Highlights
Issue Size: – 47,58,24,280 shares | Issue Open/Close – 6 Oct / 8 Oct, 2025 |
Price Band (Rs.) 310 – 326 | Issue Size (Rs.) – 155,119 mn. |
Face Value (Rs) 10 | Lot Size (shares) – 46 |
Tata Capital Limited (TCL) is the flagship financial services company of the Tata group and a subsidiary of Tata Sons Private Limited, incorporated on 2007, and categorized as an Upper Layer NBFC by RBI.
TCL’s Lending Business comprises (i) Retail Finance (ii) SME Finance (iii) Corporate Finance each focused on distinct customer needs. Through their comprehensive suite of 25+ lending products, TCL cater to a diverse customer base comprising salaried and self-employed individuals, entrepreneurs, small businesses, small and medium enterprises and corporates. Additionally, they distribute third-party products viz. insurance and credit cards, offer wealth management, and act as sponsor and investment manager to PE funds.

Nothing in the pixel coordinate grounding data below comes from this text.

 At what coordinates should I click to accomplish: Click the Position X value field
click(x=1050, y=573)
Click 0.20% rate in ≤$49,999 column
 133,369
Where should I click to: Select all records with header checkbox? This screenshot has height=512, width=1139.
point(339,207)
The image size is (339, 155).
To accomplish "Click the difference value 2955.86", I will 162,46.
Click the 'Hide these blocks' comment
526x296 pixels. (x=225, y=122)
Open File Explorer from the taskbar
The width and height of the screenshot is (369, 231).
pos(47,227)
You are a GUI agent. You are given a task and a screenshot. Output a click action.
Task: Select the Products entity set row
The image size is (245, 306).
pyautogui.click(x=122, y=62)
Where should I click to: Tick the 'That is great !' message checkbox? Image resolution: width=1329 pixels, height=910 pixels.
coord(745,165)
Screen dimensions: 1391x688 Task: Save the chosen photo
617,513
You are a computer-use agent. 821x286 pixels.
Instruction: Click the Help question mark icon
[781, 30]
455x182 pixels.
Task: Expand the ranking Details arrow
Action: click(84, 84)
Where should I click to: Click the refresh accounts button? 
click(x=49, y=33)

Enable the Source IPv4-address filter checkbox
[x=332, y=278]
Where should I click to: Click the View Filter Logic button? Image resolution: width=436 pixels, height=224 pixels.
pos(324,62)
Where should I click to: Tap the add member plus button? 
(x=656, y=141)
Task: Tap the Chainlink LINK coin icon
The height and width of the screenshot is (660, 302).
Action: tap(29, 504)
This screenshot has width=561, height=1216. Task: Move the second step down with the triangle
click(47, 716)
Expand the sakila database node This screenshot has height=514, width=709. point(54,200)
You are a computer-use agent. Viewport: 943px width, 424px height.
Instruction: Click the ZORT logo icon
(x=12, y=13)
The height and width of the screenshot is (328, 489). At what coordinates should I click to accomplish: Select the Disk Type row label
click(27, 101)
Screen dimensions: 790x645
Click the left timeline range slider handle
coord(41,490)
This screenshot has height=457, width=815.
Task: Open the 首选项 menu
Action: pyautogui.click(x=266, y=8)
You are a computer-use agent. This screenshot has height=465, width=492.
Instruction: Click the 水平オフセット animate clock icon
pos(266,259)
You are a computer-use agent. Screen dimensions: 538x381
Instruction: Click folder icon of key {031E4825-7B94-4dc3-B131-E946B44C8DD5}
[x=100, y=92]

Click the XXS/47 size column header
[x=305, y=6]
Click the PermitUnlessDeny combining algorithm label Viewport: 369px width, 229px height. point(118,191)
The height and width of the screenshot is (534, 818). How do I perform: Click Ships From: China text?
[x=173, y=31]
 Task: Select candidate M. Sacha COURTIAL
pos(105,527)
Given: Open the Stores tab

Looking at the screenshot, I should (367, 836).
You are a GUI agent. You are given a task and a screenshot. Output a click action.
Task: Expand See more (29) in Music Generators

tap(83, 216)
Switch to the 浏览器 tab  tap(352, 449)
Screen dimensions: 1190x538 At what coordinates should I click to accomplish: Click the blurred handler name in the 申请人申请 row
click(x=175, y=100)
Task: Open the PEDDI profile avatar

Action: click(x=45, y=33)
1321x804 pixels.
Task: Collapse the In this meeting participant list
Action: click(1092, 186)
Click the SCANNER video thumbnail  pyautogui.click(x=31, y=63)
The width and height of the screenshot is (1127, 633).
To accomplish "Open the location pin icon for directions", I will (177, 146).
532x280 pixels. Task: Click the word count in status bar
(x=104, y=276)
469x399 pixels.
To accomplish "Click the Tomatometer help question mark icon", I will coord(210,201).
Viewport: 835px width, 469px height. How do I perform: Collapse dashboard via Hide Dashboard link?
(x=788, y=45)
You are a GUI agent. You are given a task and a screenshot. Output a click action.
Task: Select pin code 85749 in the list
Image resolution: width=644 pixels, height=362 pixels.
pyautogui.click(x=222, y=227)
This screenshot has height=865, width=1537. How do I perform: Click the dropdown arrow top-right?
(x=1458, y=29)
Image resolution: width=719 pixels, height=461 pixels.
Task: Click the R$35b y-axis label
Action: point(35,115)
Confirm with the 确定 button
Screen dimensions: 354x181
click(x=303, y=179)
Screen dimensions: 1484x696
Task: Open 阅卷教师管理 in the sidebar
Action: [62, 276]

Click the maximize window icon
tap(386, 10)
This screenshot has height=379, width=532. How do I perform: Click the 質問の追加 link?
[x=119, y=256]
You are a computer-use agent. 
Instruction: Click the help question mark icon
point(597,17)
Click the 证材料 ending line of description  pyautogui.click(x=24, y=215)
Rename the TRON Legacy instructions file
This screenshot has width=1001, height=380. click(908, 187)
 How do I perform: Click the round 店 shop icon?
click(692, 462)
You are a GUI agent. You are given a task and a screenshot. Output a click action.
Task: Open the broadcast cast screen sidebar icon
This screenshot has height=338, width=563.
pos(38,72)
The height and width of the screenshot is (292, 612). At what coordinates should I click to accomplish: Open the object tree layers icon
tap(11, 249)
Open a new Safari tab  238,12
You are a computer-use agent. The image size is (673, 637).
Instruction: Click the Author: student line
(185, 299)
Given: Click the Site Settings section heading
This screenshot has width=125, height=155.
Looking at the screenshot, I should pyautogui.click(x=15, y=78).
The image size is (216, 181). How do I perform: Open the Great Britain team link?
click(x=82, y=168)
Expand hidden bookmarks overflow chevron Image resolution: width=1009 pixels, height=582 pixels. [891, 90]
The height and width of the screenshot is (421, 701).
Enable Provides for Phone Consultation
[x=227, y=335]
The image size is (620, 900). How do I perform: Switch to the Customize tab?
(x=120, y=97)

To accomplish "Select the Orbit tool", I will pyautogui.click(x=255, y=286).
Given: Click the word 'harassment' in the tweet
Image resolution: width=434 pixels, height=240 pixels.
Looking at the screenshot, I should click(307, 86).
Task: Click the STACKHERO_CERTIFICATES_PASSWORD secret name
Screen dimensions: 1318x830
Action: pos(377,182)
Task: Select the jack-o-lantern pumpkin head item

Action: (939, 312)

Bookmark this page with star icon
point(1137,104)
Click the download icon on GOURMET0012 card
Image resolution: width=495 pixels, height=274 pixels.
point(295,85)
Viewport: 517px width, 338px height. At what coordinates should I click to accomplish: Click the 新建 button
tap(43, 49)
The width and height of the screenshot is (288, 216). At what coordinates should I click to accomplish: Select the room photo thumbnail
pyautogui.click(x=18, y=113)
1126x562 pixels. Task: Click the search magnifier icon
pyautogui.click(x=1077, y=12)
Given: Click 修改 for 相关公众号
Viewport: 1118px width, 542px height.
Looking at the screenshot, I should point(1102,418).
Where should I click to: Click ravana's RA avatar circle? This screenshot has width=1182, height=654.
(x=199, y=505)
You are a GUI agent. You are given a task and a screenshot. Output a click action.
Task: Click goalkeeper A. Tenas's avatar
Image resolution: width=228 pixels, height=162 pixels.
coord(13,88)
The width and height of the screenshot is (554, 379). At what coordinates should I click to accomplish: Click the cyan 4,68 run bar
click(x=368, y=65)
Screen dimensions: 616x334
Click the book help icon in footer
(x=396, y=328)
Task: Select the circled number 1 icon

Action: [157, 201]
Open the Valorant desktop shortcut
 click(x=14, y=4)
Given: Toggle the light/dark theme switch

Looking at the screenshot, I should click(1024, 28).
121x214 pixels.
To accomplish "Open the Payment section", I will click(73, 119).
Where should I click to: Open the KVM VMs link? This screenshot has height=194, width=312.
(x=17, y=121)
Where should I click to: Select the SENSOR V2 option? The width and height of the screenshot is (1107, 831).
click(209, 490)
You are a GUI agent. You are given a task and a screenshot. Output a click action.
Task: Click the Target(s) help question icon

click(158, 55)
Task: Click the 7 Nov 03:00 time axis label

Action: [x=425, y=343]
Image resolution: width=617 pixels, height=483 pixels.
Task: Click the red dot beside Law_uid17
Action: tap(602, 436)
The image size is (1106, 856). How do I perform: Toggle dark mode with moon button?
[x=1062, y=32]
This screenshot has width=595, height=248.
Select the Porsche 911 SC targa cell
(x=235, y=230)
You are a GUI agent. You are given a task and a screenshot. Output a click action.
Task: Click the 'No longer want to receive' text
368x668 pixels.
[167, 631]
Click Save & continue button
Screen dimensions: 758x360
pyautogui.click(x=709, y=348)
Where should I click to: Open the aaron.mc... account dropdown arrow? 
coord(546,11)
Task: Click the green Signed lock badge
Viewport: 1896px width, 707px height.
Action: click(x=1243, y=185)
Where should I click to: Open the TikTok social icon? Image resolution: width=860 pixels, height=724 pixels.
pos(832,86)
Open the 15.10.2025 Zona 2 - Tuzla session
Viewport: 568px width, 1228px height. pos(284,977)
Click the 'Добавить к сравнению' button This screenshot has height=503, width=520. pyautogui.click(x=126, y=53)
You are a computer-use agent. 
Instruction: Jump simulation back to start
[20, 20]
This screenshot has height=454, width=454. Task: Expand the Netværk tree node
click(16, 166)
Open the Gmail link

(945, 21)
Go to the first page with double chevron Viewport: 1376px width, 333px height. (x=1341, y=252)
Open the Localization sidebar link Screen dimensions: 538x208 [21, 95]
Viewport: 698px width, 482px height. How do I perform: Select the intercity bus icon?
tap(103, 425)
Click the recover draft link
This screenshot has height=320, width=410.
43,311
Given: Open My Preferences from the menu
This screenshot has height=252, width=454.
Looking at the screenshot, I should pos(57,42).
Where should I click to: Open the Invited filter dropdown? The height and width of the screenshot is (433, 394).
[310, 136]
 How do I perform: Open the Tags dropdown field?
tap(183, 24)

TCL operates an omni-channel distribution model that combines wide branch network, a robust partner ecosystem, and a strong digital presence. TCL have an extensive pan-India distribution network comprising 1,516 branches across 27 States and Union Territories and their branches are typically staffed with an in-house team responsible for customer engagement, acquisition, loan processing, documentation and servicing.
Out of total proceeds of Rs. 155,119 mn, Rs. 6,846 mn would be utilized augmenting company’s Tier – I capital base to meet company’s future capital requirements including onward lending towards and ~Rs. 86,659 mn would go towards existing promoter selling and investor selling shareholders of the company.
Key Highlights
- As of FY25 AUM of NBFC industry Is stood at Rs. 48 trillion. NBFC credit growth has historically trended above India’s GDP growth and is expected to continue rising at a faster pace. Going forward, NBFC credit to grow at 15-17 pct between FY25 and FY28, driven by growth across retail, MSME and corporate segments.
- TCL is more focused on Retail and SME segment which contributes 87 pct of their total gross loans. Their loan portfolio is highly granular, with ticket sizes ranging from Rs. 10,000 to over Rs. 1 bn, and over 98 pct of their Loan accounts have a ticket size of less than Rs. 10 mn, in addition, 80 pct of their total gross loans were secured.
- TCL’s operations are underpinned by advanced digital and technological tools integrated into platform, which span the entire customer lifecycle for all products. This drives efficiency, enhances customer experience, and fosters sustainable growth.
- Their underwriting and collections efforts enable them to maintain the quality of asset portfolio. They have designed their underwriting processes for a wide variety of product offerings, adopting a customised product-based approach, that includes rule-based underwriting, high touch methods or a combination of both. As a result, their credit costs have remained low, amounting to 0.9 pct of average total net loans (excluding TMFL) in FY25. Post-merger, credit costs were 1.4 pct of average total net loans, in FY25.
- TCL has a well-diversified liability base supported by a credit rating of AAA from CRISIL, ICRA, CARE and India Ratings. Their diversified borrowing mix of short and long-term loans from banks, non-convertible debentures, sub-ordinated and perpetual debt, external commercial borrowings and commercial papers helped them to keep average cost of borrowings to 7.8 pct and total borrowings to total equity ratio to 6.6x FY25.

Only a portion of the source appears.